Captain America was particularly unusual in the snarky, self-aware Marvel canon for being a old-fashioned period piece; in this it called back to an earlier era of blockbusters with Raiders of the Lost Ark a very conscious reference point. Of course, the character himself had his origins during World War II - created by Joe Simon and Jack Kirby (the children of Jewish immigrants) to fight Hitler's forces months before the U.S. would finally join the already ongoing war effort. A staple of Timely Comics (Marvel's predecessor), he was discontinued in the fifties and revived in Marvel's sixties heyday. Perhaps the most conventionally square-jawed, straightforward hero in Marvel's collection of misfits, his origin story still established him as, at heart, an underdog confused by his unexpected powers. Although many dozens of Marvel characters made their major theatrical feature film debuts before him, Captain America was the first to appear on celluloid in any capacity, in a 1944 serial. That said, this earlier Captain America appears to squander the character - replacing Steve Rogers behind the mask with a differently-named district attorney by day, urban vigilante by night who doesn't even get to go after Nazis (despite the year of release).
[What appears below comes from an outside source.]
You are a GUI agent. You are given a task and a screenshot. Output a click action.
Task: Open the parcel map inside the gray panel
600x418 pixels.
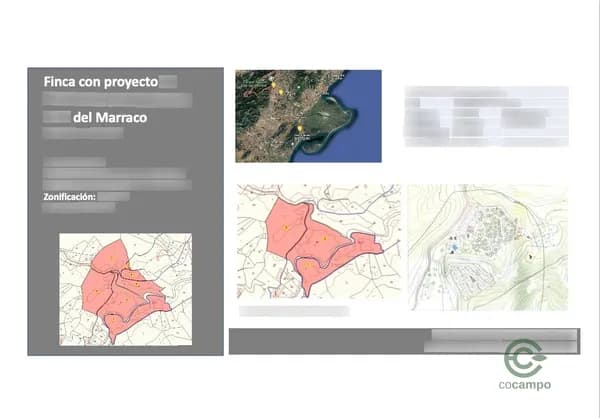[125, 288]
My Response: Of the Marvel films I've watched thus far, the majority of them for this series, this is one of the most purely enjoyable: a return to the colorful, nostalgia-tinged nineties blockbuster mode that I grew up with, which itself rested upon the foundation of the Spielberg/Lucas eighties breakthroughs. Even the action sequences, which I often find unengaging in the age of CGI superhero pyrotechnics, have a bit more zest to them. That said, I viewed Captain America while also fielding other distractions (mostly mindless tasks that nonetheless intruded on my field of vision). This is not a way I usually watch movies, but it seemed to suit the pleasingly familiar and formulaic nature of this one. Contributing to this adolescent comfort zone are the scenery-nibbling supporting performances of Stanley Tucci and particularly Tommy Lee Jones, a welcome presence even on autopilot. Again, as with The Avengers (although the impression would start to shift by then), Captain America gives off the vibe of a summer popcorn flick that just so happens to be a Marvel movie. It's a branch of mainstream cinema rather than the overwhelming trunk. Perhaps surprisingly given the low-key nature of its appeal, this is the first MCU film that actually sparked my genuine curiosity to explore other areas of the universe. The character's situation only becomes more interesting at film's end and I'm particularly keen to see his old-fashioned sensibility clash with the narcissistic irony of Iron Man in Civil War (in that sense, I suppose, The Avengers initiated this interest although it took this movie to spur me into adding that film to my queue).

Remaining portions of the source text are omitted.